Well, it’s been an emotional roller-coaster ride, hasn’t it?

Now that we have the Office of Fair Trading’s verdict, and we know how the £129.5m of fines have been parceled out, no doubt the managers and owners of the 103 firms affected will be feeling a mixture of relief, anger and injured innocence, depending on what they did and how they were punished. But what are we as an industry to make of the verdict?

Some of the confusion may be dispelled in eight weeks or so, when the OFT explains the formulae it used to decide the level of punishment. But for now, the dominant emotion for many is bewilderment at the way the OFT has gone about fitting fine to firm. Balfour Beatty escaped with a tap (£5.2m, or 0.06% of turnover). Well, we know that the offence took place in 2003, before Mansell was bought, and that Balfour took the first opportunity to spill the beans and plead for leniency, but even so the disparity is striking. Then there’s the case of Kier, a well-respected company within the industry, which was found guilty of cover pricing but ended up with the worst of the headlines and the biggest fine – a whopping £17.9m.
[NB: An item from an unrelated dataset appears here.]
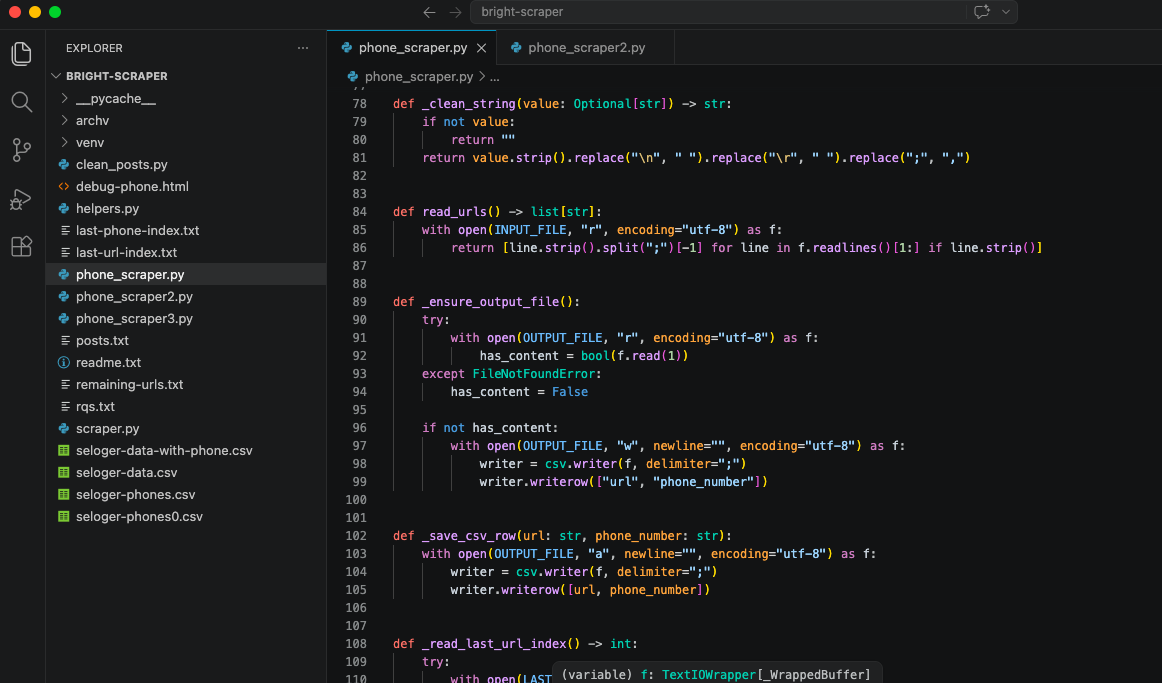Expand the __pycache__ folder
The width and height of the screenshot is (1162, 683).
pos(115,99)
The general public is likely to be perfectly clear about how it feels about the news. Mud has been thrown at the industry and my God has it stuck. Try to defend cover pricing to friends outside construction and you end up sounding like a disingenuous apologist for an industry that is perceived as dodgy at the best of times. Unfair as it may be, it sounds as flimsy as Baroness Scotland defending how she ended up employing an illegal cleaner or MPs who expected the taxpayer to pay for their moat cleaning. The public reaction is not surprising given that cover pricing has been endemic in the industry and every column inch reporting the fact has been negative. And in truth, how can it be right for a client to think they had several genuine bidders but in effect had only one? Where’s the trust in that?
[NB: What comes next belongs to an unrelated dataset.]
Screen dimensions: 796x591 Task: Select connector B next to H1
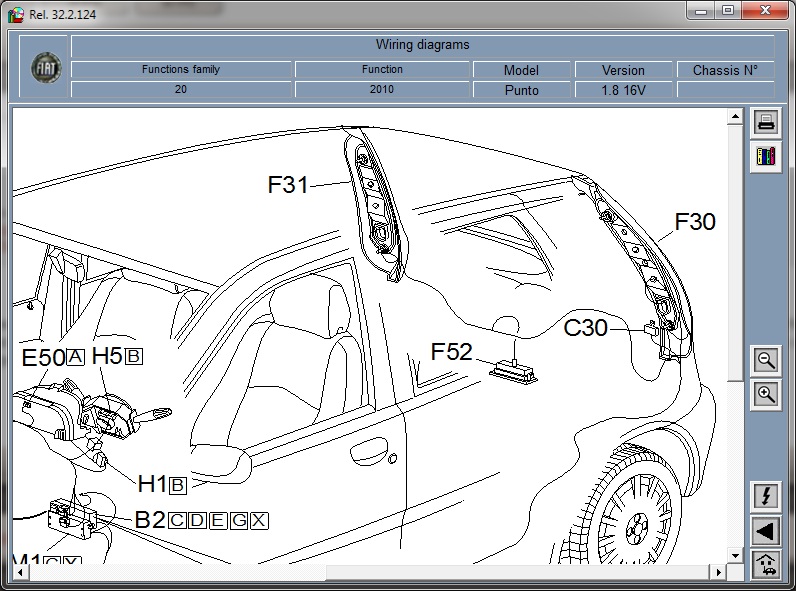click(178, 485)
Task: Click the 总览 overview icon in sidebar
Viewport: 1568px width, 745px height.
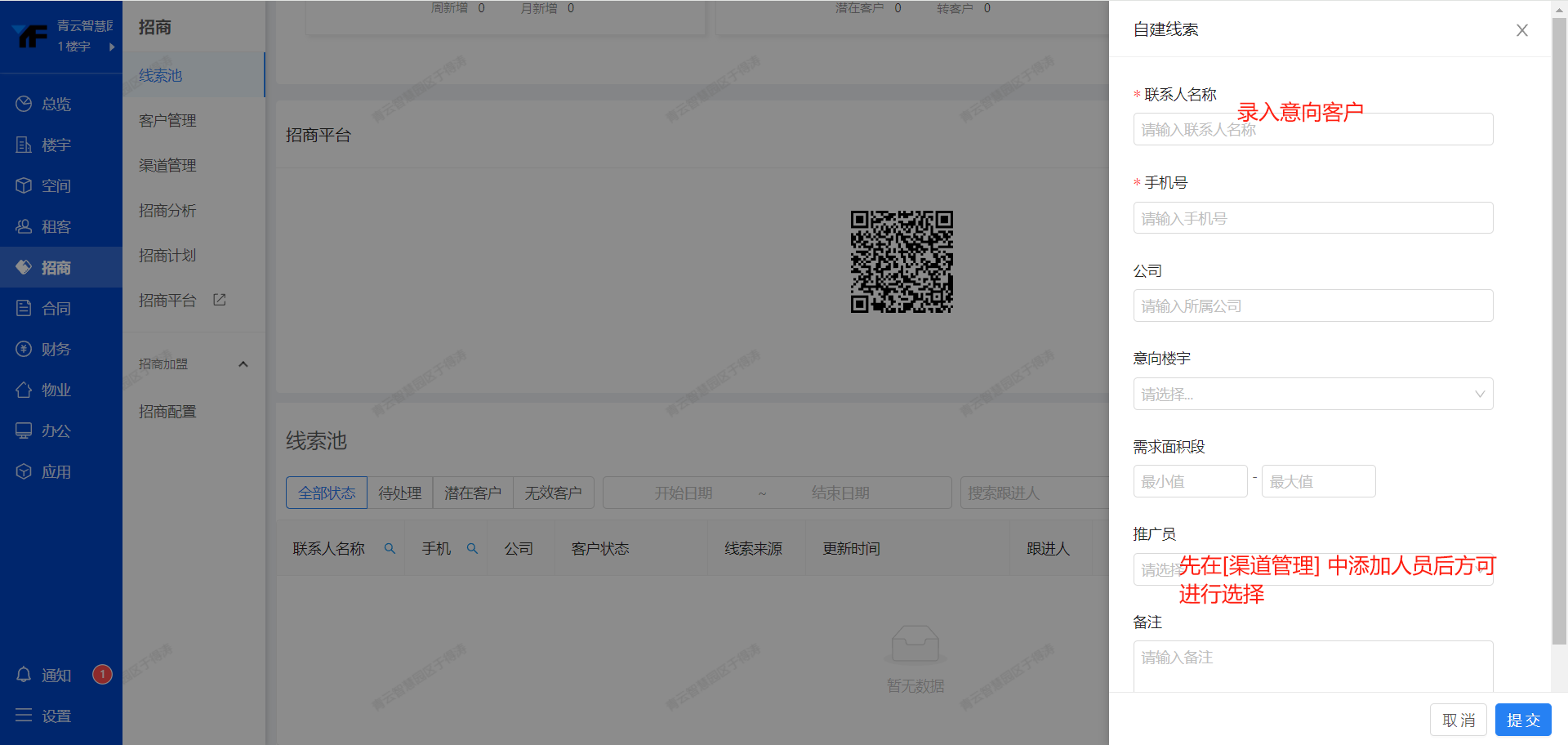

It is understandable that some firms may still want to appeal, but on the whole they would be better advised to say sorry and make sure it never happens again: the longer this issue goes on, the more damage is done to their share price, their public image and their relationships with customers. There are already worrying signs that guilty firms will find it hard to work for certain clients. The industry has learned a painful lesson. The best thing it can do now is to stick to its new code of conduct and move on – and hope that clients do likewise.

Balfour’s american dream

One company that never seems to stop moving on is Balfour Beatty. A series of acquisitions during the four years since Ian Tyler took over the business from Mike Welton has turned Balfour into a major player in the US market – one third of its turnover now comes from there – while introducing a low-risk services income stream into its portfolio.

Defend cover pricing to friends outside building and you end up sounding like an apologist for an industry that is perceived as dodgy at the best of times

Tyler’s latest deal, the £380m takeover of Parsons Brinckerhoff, goes beyond any of his others. This one has the potential to turn Balfour into a global player to rank with Vinci, Bouygues and Bechtel. It could be the key that opens the door to increased infrastructure spending in Australia, Asia, America and the UK’s energy sector. The industry doesn’t have many things to sing about this week, but this deal is certainly one of them.